Two years later, the short-lived Advanced Photo System (APS) film format was launched, and I bought my very first camera. One of its selling points was its foolproof film loading mechanism, and after what happened in London, I think that this had a big influence on my purchasing decision. Another two years after that, digital ‘point and shoot’ cameras were starting to become affordable and take reasonable quality pictures (albeit low-res by today’s standards), and so I switched cameras again.

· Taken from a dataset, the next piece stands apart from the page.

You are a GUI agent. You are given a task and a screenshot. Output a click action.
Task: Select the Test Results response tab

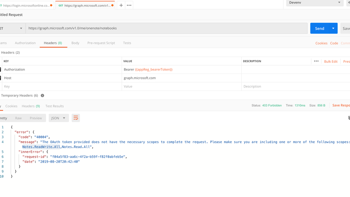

I now found myself taking more and more photos, as I no longer have to worry about the cost of films and film processing. Looking back, I have to say that I definitely took snapshots back then, rather than photographs. Usually, they’d be the typical snapshots of iconic tourist destinations and attractions, with me in them – “here’s the Eiffel Tower, and I’m that dot at the bottom”, “here’s a New York cab, and oh look, that’s me in it!” After a while, the excitement of being in every single picture wore off, and I started to want something more meaningful from my photos.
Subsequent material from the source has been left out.